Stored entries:
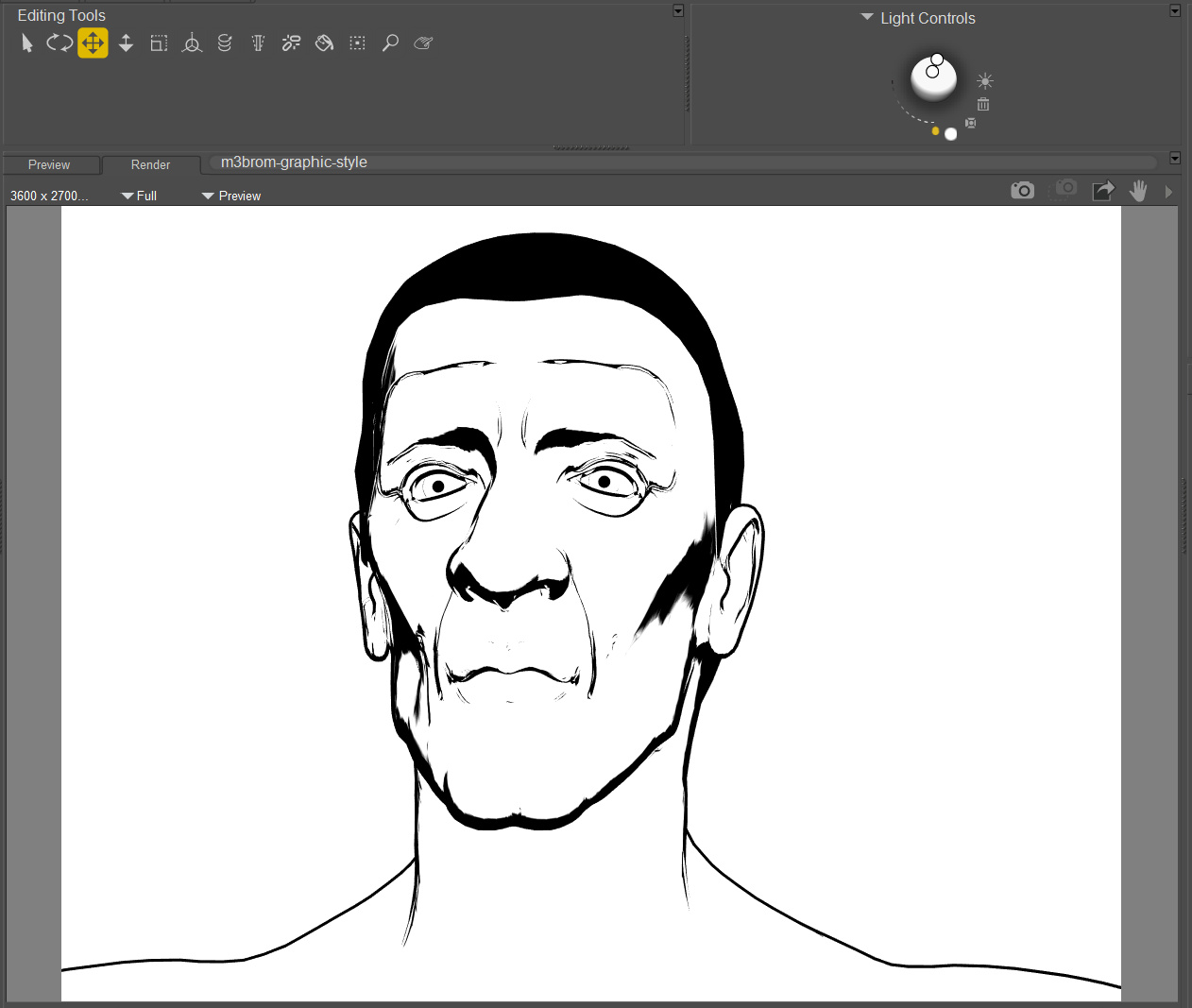Collapse the Light Controls panel triangle
The image size is (1192, 1008).
coord(867,17)

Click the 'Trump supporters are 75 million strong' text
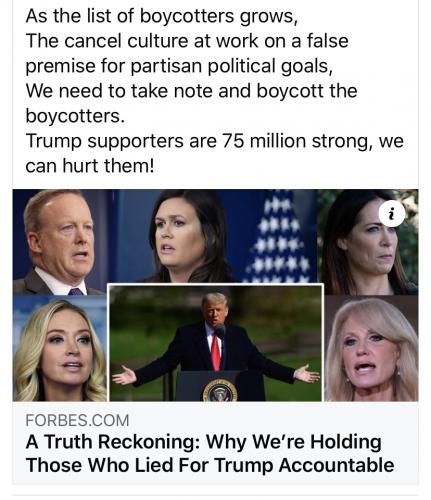[199, 141]
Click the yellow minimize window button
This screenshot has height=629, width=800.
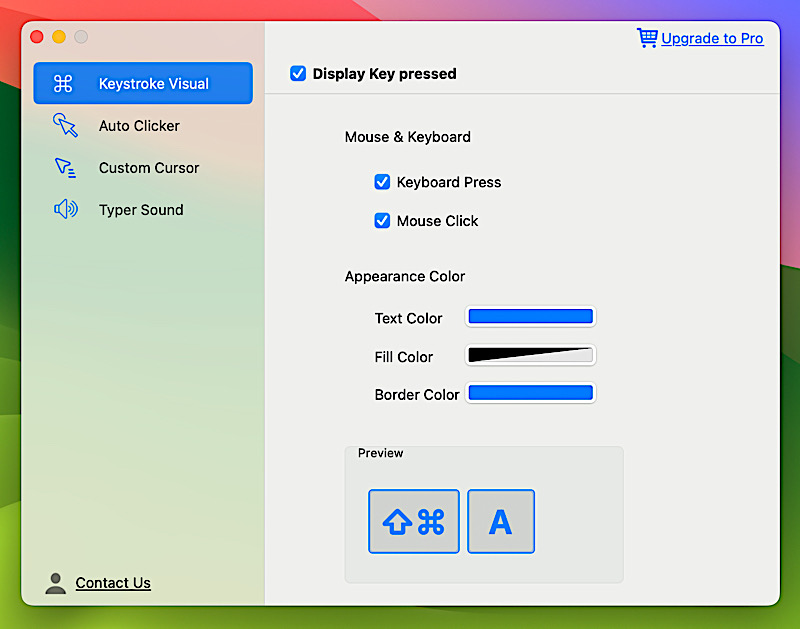click(59, 37)
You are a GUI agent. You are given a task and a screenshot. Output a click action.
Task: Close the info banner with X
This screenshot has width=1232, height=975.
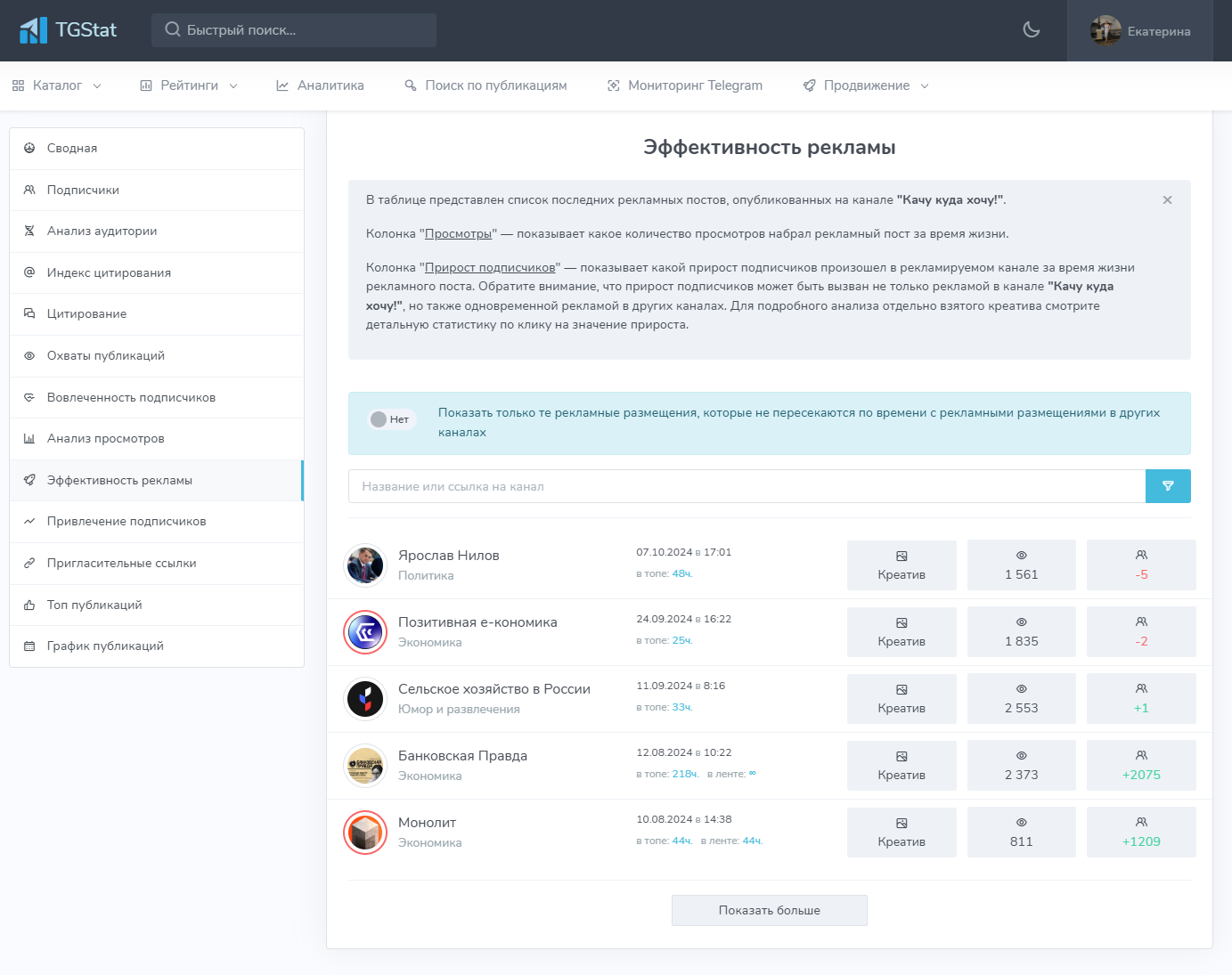(1167, 200)
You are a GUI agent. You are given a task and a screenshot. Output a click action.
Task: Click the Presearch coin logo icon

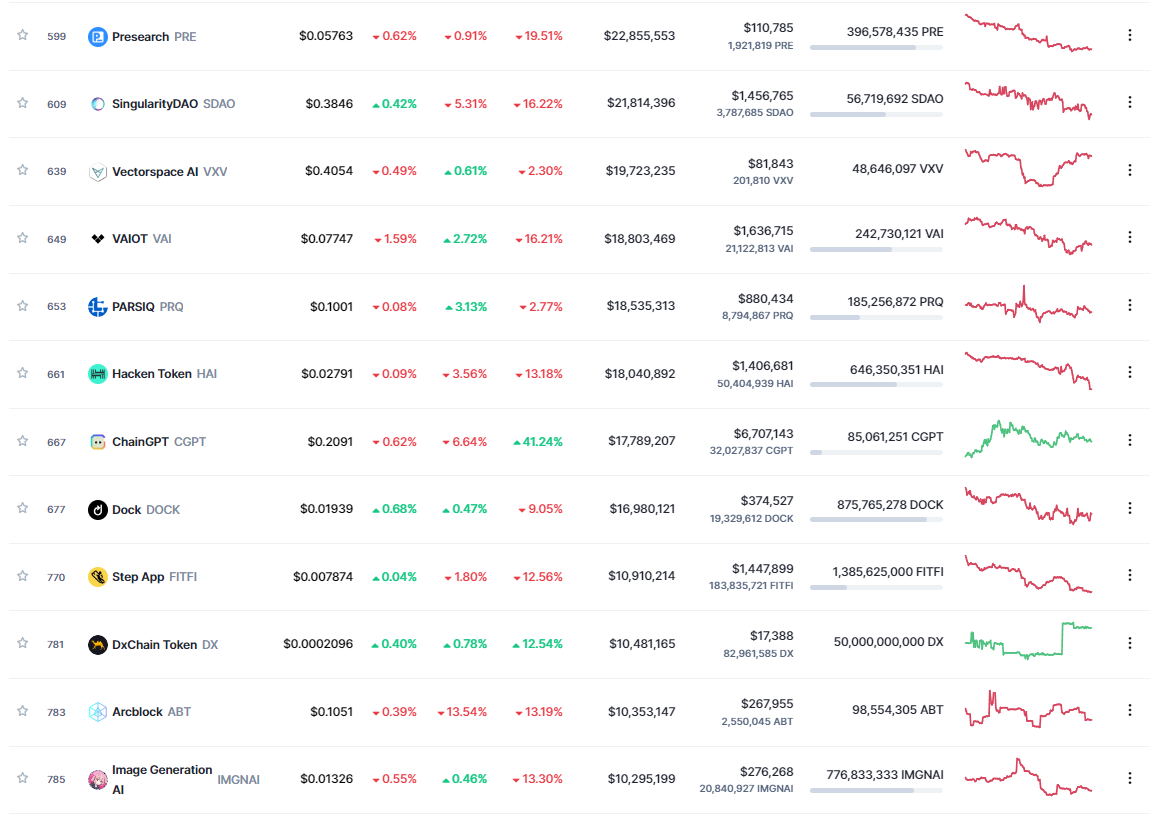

**What the exercise asks**
Reproduce all of the records above word for word, omitting the pictures.

**Task result**
Collapse the Light Controls panel triangle
The image size is (1192, 1008).
coord(867,17)

Click the 'Trump supporters are 75 million strong' text
[199, 141]
Click the yellow minimize window button
This screenshot has height=629, width=800.
click(59, 37)
You are a GUI agent. You are given a task and a screenshot. Output a click action.
Task: Close the info banner with X
This screenshot has width=1232, height=975.
(1167, 200)
You are a GUI agent. You are given a task and a screenshot. Output a click action.
Task: Click the Presearch coin logo icon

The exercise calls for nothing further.